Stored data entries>

Content starts

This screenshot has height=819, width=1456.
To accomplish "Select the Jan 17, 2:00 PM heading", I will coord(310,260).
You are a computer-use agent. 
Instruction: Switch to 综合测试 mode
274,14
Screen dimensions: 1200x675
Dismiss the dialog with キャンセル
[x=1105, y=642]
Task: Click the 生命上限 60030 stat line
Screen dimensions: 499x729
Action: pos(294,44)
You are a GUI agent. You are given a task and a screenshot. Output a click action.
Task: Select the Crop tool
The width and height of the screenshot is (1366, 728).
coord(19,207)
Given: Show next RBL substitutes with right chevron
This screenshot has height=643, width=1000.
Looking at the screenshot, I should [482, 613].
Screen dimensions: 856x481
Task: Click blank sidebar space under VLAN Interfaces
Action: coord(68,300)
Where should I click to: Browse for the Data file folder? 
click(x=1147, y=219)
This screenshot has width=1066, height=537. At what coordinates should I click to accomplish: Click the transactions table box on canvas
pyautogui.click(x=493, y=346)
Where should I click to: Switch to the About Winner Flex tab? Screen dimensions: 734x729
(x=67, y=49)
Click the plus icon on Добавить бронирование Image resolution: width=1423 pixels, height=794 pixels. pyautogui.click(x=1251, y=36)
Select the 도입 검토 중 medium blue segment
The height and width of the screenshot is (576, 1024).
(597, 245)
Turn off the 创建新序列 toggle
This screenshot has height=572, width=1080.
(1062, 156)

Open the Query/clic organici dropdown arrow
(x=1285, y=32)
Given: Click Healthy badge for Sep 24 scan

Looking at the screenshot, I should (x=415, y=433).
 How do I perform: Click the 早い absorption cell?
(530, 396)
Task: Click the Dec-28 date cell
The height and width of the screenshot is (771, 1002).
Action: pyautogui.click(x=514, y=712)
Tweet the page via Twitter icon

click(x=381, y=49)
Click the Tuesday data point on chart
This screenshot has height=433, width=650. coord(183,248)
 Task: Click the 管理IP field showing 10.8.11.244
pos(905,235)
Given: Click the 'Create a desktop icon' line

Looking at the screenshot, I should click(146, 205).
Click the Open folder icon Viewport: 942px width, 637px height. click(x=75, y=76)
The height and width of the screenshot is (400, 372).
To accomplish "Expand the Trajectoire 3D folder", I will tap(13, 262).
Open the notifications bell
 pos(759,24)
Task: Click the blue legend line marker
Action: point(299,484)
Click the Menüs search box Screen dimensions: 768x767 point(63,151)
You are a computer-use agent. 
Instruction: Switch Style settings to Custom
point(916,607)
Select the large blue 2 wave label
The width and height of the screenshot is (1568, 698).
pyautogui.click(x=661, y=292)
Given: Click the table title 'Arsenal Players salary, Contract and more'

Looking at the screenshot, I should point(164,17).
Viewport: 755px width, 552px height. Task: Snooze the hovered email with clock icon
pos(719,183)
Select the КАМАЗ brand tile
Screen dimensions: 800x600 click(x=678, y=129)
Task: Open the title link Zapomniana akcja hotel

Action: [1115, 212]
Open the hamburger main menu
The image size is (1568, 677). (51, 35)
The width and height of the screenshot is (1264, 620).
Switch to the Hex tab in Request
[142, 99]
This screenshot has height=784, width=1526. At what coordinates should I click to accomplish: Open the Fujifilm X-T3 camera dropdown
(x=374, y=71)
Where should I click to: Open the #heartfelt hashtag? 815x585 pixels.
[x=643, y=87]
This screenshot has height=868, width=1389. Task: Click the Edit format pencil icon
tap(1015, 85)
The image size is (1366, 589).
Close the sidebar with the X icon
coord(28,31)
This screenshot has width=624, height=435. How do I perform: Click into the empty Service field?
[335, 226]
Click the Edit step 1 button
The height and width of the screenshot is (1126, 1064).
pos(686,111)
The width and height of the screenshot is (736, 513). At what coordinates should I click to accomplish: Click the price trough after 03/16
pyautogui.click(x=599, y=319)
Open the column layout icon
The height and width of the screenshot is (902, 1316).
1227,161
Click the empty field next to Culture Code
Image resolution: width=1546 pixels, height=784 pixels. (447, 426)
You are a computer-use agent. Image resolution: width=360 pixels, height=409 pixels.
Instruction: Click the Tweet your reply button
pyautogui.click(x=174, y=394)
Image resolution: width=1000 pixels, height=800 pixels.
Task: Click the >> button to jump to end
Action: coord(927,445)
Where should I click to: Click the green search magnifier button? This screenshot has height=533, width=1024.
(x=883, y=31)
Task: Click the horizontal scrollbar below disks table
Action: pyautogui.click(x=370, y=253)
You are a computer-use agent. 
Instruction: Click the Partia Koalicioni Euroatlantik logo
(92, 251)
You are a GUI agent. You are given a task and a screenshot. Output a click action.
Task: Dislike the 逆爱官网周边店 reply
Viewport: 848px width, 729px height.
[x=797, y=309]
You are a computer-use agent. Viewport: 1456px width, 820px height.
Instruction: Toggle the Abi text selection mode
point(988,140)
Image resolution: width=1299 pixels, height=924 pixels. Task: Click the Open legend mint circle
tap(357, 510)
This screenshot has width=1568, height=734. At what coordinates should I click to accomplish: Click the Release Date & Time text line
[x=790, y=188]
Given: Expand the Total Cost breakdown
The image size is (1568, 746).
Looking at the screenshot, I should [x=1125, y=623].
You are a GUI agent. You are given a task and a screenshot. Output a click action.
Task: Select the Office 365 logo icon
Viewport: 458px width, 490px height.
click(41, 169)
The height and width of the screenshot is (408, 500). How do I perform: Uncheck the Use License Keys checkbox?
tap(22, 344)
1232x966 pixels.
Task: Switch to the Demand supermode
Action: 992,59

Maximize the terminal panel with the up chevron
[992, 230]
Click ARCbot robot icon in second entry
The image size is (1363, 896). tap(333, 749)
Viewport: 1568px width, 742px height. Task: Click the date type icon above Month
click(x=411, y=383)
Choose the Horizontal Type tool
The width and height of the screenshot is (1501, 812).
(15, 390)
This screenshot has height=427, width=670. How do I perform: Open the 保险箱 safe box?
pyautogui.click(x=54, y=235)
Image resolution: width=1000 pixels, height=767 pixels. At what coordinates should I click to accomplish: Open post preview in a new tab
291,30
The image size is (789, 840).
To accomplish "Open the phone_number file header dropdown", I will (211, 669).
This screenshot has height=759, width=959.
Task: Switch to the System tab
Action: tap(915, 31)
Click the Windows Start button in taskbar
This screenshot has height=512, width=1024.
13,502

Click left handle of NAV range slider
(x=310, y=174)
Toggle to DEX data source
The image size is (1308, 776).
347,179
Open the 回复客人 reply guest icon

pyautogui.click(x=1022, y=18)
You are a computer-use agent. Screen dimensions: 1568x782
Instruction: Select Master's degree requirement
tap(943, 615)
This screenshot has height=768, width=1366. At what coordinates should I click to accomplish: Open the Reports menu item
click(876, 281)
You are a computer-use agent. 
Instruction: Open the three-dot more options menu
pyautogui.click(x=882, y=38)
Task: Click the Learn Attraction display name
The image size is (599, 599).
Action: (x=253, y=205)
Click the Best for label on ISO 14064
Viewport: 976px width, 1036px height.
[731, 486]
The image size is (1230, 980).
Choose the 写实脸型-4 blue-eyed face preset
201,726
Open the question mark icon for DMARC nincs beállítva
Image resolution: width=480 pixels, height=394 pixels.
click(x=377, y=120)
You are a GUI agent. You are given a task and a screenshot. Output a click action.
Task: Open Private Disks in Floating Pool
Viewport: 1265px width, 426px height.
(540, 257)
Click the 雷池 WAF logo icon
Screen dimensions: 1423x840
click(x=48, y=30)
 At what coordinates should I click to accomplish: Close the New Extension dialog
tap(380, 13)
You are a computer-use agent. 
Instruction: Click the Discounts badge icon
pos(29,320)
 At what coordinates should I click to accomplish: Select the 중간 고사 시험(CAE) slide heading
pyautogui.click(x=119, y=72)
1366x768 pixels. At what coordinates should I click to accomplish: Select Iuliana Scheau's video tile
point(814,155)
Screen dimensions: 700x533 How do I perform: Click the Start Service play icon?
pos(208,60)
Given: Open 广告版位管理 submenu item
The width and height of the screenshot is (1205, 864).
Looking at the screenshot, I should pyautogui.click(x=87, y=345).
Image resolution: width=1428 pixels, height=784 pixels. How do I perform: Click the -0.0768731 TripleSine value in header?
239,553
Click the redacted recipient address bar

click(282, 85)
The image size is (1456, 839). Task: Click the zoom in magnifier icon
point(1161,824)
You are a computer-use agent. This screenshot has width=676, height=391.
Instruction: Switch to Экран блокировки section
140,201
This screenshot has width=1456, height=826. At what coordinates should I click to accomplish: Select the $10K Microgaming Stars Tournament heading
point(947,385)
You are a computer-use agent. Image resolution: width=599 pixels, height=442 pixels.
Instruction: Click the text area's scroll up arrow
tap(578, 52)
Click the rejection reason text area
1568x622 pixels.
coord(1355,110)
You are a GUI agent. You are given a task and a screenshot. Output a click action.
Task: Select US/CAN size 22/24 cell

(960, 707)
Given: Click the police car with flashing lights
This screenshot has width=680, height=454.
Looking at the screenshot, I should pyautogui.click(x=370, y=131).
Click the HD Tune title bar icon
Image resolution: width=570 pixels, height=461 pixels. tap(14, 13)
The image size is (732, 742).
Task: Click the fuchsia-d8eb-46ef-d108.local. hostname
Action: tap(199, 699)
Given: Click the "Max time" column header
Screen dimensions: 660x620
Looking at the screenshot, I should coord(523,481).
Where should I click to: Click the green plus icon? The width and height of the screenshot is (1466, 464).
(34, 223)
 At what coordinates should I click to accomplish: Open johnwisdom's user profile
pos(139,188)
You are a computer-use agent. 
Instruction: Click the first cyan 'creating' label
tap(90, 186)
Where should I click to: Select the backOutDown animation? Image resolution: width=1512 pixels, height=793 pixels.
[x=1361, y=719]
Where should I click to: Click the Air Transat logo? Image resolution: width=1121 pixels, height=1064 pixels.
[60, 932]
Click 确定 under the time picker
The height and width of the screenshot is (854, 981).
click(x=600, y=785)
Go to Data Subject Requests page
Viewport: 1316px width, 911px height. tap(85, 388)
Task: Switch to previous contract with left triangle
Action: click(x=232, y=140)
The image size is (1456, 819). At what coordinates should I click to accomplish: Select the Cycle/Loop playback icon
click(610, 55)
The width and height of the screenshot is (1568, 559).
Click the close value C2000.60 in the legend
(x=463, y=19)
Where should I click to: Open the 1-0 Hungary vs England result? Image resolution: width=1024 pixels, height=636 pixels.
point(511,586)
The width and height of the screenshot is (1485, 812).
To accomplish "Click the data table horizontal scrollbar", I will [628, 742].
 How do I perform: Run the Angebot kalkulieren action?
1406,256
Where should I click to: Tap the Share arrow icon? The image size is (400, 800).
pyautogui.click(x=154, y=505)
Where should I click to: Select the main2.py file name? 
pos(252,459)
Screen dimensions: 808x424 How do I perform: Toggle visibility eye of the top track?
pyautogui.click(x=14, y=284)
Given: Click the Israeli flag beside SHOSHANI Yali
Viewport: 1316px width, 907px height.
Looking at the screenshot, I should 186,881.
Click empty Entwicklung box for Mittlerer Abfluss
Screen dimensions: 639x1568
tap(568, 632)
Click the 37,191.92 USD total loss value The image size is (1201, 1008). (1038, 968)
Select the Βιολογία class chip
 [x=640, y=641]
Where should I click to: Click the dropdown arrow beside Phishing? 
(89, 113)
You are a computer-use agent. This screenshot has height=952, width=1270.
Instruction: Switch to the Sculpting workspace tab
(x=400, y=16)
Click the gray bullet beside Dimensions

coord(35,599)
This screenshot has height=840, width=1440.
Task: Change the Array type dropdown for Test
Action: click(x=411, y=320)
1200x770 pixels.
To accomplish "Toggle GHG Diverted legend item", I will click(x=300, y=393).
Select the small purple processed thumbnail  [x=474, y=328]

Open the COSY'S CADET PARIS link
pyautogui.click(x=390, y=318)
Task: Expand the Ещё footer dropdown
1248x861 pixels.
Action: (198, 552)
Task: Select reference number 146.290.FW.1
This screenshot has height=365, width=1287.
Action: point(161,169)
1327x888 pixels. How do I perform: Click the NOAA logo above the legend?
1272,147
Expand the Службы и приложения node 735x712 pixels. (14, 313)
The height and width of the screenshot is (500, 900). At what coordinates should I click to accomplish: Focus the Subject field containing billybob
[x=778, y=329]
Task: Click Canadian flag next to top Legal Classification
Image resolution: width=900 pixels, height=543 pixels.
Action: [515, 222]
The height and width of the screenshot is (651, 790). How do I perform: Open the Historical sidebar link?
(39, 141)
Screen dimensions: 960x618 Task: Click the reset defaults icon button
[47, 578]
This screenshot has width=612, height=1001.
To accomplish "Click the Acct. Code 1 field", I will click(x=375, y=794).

Content ends

Work to complete> Of all the lines in the entries, count those with the string "column", and report only that number.

Solution for this exercise> 2